In the first method, we need to make an instance of hstd::Message. We can use hstd::make_message() function to automate setting of certain fields of Hexabitz message.

One of the overload of hstd::make_message() requires us to provide the destination address of the module and Code of the message that we want to send.

After this, we keep on appending the arguments as per specification of our module for CODE_H0FR6_ON (First byte => 1, Second byte => time out Value (in Milli Seconds)).

Then we send the message using send method of our class. The send method of the Module class is calls the send method of our Service Singleton Class.

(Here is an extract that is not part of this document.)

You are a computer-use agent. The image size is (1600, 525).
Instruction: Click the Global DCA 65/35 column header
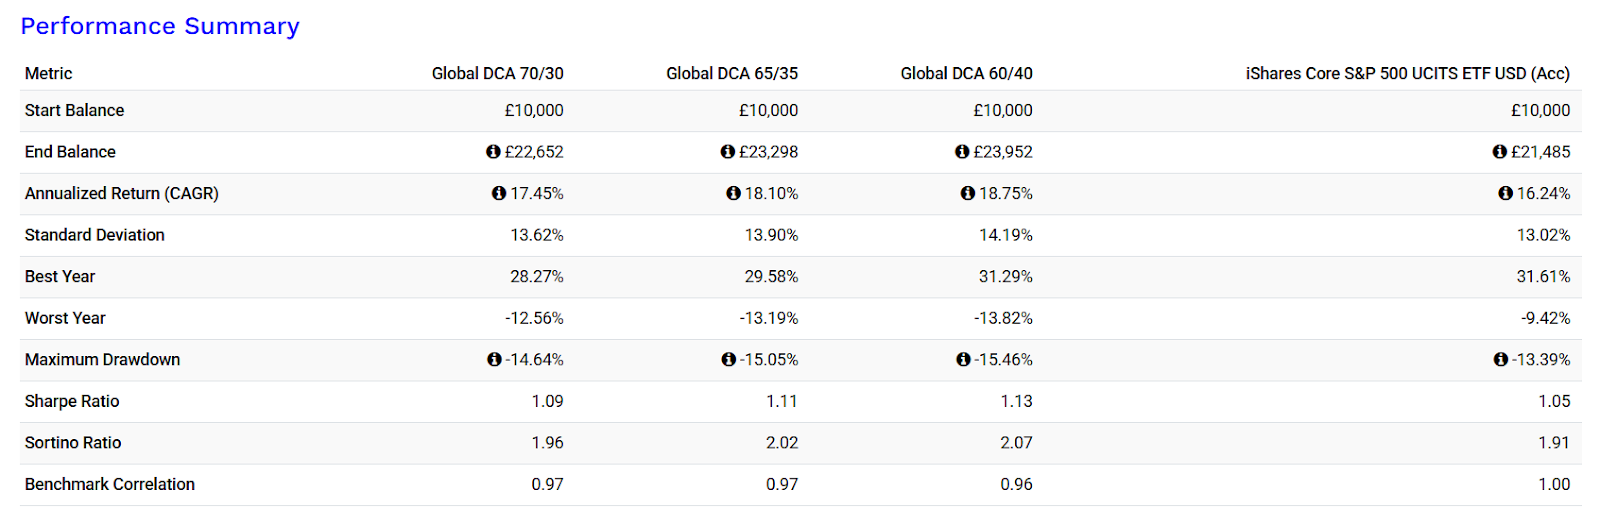tap(732, 73)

In the second method, void can be used in the function’s parameter list to explicitly specify that the function takes no actual parameters when called.

In addition, we can defining the PWM method to run the module in PWM mode at specific duty cycle.

bool H0FR6::rpwm(int dutycycle)
  hstd::Message msg = hstd::make_message(id_, CODE_H0FR6_PWM);
  return send(msg);


  1. We define these methods on H0FR6.cpp file after obtain the code of messages from H0FR60 firmware and define them.
    #define CODE_H0FR6_ON                           1500
    #define CODE_H0FR6_OFF                          1501
    #define CODE_H0FR6_TOGGLE                 1502
    #define CODE_H0FR6_PWM                       1503
  1. We should go to H0FR6.h file and add the new methods.
    class H0FR6: public ProxyModule {
    bool relayon(int timeout);
    bool relayoff(void);
    bool rpwm(int dutycycle);
  1. If you are coding array of modules. you should declare it as you can see below:
    H0FR6 module2(1);
    H0FR6 module2(2);
    H0FR6 module3(3);

    When you need to calling a method, you can write it as:

  1. You need to connect with CLI by putty program and type default array to remove the topology and restore native firmware when you decided start a new project.
  2. After executing your code and connecting if the following message appears:(error faild to parse cache bin), and the process has stopped. This indicates that the explore process didn’t succeed or you need to download a new firmware to the module and this file will be created automatically.